As stated in a previous blog post on the matter, FFmpeg’s policy is to reimplement codecs rather than adopt other codebases wholesale. And so it is with Google’s recently open sourced VP8 codec, the video portion of their Webm initiative. I happen to know that the new FFmpeg implementation is in the capable hands of several of my co-developers so I’m not even worrying about that angle.
Instead, I thought of another of my characteristically useless exercises: Create an independent VP8 decoder implementation entirely in pure Python. Silly? Perhaps. But it has one very practical application: By attempting to write a new decoder based on the official bitstream documentation, this could serve as a mechanism for validating said spec, something near and dear to my heart.
What is the current state of the spec? Let me reiterate that I’m glad it exists. As I stated during the initial open sourcing event, everything that Google produced for the initial event went well beyond my wildest expectations. Having said that, the documentation does fall short in a number of places. Fortunately, I am on the Webm mailing lists and am sending in corrections and ideas for general improvement. For the most part, I have been able to understand the general ideas behind the decoding flow based on the spec and am even able to implement certain pieces correctly. Then I usually instrument the libvpx source code with output statements in order to validate that I’m doing everything right.
Unfortunately, I’m quite blocked right now on the chapter regarding token/DCT coefficient decoding (chapter 13 in the current document iteration). In his seminal critique of the codec, Dark Shikari complained that large segments of the spec are just C code fragments copy and pasted from the official production decoder. As annoying as that is, the biggest insult comes at the end of section 13.3:
While we have in fact completely described the coefficient decoding procedure, the reader will probably find it helpful to consult the reference implementation, which can be found in the file detokenize.c.
The reader most certainly will not find it helpful to consult the file detokenize.c. The file in question implements the coefficient residual decoding with an unholy sequence of C macros that contain goto statements. Honestly, I thought I did understand the coefficient decoding procedure based on the spec’s description. But my numbers don’t match up with the official decoder. Instrumenting or tracing macro’d code is obviously painful and studying the same code is making me think I don’t understand the procedure after all. To be fair, entropy decoding often occupies a lot of CPU time for many video decoders and I have little doubt that the macro/goto approach is much faster than clearer, more readable methods. It’s just highly inappropriate to refer to it for pedagogical purposes.
Aside: For comparison, check out the reference implementation for the VC-1 codec. It was written so clearly and naively that the implementors used an O(n) Huffman decoder. That’s commitment to clarity.
I wonder if my FFmpeg cohorts are having better luck with the DCT residue decoding in their new libavcodec implementation? Maybe if I can get this Python decoder working, it can serve as a more appropriate reference decoder.

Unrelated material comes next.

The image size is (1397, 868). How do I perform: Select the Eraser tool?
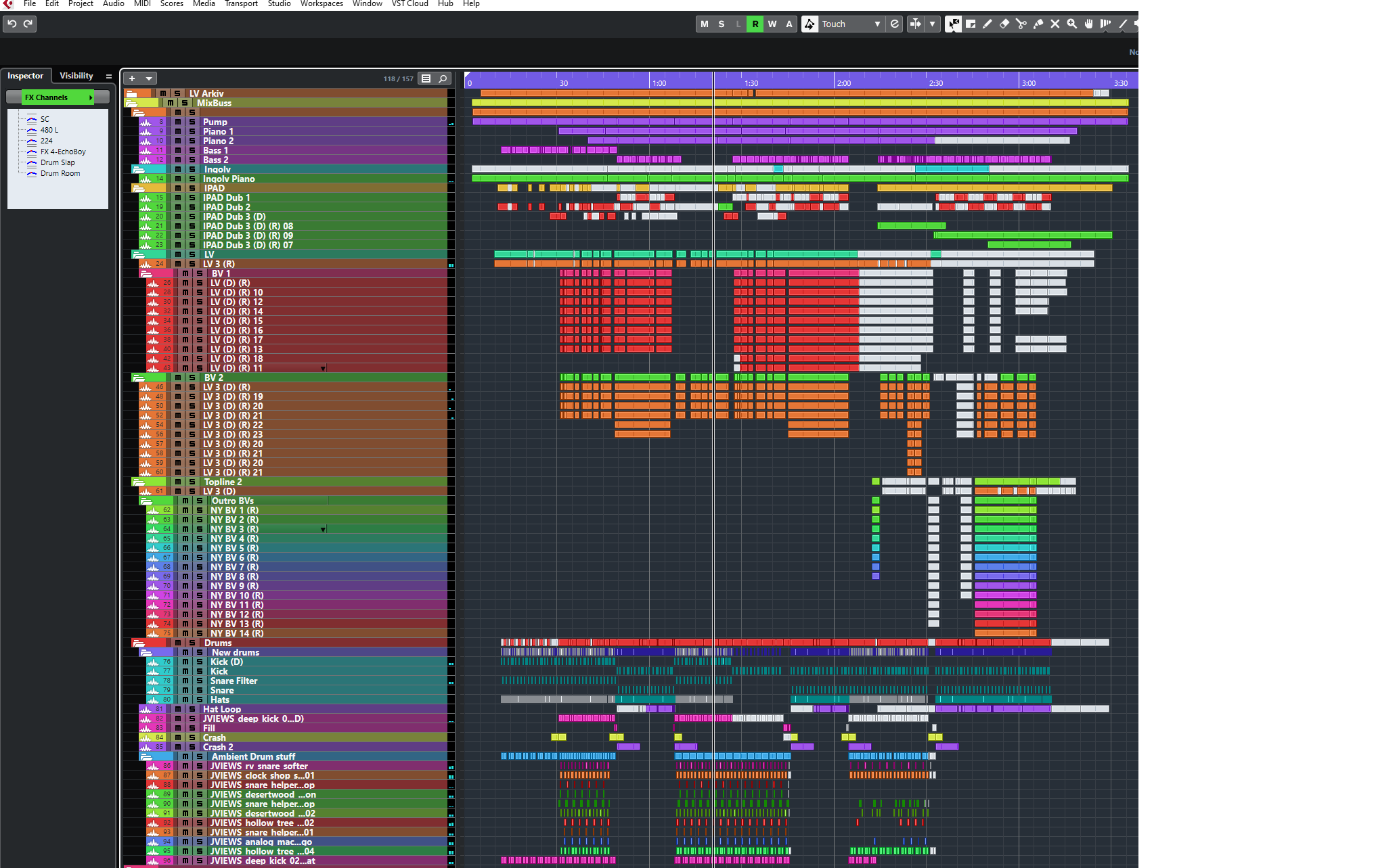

Update: Almost immediately after I posted this entry, I figured out a big problem that was holding me back, and then several more small ones, and finally decoded by first correct DCT coefficient from the stream (I’ve never been so happy to see the number -448). I might be back on track now. Even better was realizing that my original understanding of the spec was correct.
It’s probably unfair and inaccurate but you have to admit it’s funny. Luckily, quality nitpickings aren’t my department. I’m just interested in getting codecs working, tested, and documented so that more people can use them reliably.